The Lost Task
Affects | Status | Importance | Assigned to | Milestone | |
---|---|---|---|---|---|
Snap Store Server |
Fix Released
|
Undecided
|
Maximiliano Bertacchini |
Bug Description
When celery workers go away or otherwise drop tasks on the floor, the rest of the system/flow expects those tasks to be completed eventually, which never happens, causing things to get stuck.
This is about behaviors not covered by our existing timeout/retry logic, which is nowadays pretty good at retrying slow or failed tasks, but doesn't cover tasks that just disappear.
For example, if a snap's review task is enqueued but then $something happens and the task is never processed, "task xxxxxxx waiting for execution" is the current status, but said task is neither complete, in the queue or being processed at that time. Then subsequent uploads/releases of the snap will fail because the in-progress task holds the per-snap queue.
The proposal can be periodically scanning for tasks which should be in progress (this is known and stored somewhere because we show, for example in a snap's page, the task id). Ideally if the task is not in progress or in the queue waiting to be picked up, it could be just rescheduled/
Alternatively, instead of looking at in-progress or in-queue tasks, just scan the database for tasks that are marked as "in progress" for more than a conservative time (4-6 hours) and just blindly reschedule them.

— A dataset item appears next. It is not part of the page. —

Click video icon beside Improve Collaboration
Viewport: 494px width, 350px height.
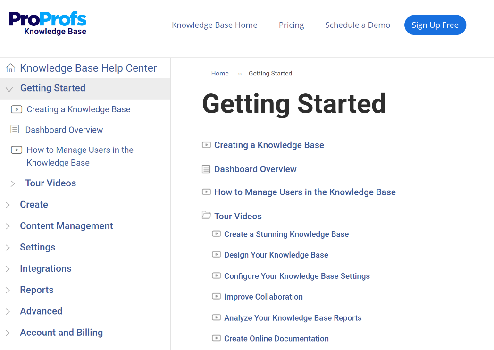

This could be less racy and still means that snaps will get auto-unwedged without manual intervention, but the waiting time might be a bit long.
Changed in snapstore: | |
assignee: | nobody → Maximiliano Bertacchini (maxiberta) |
status: | New → In Progress |
Changed in snapstore: | |
status: | In Progress → Fix Committed |
Changed in snapstore: | |
status: | Fix Committed → Fix Released |
Do we know how these tasks/workers are lost, ie. what's that $something that leaves tasks in limbo? Any documented case or logs? I guess our ELK's 2w retention doesn't help...
By default, Celery tasks go from PENDING to SUCCESS/FAILURE; thus a pending task might be either in queue or being worked on.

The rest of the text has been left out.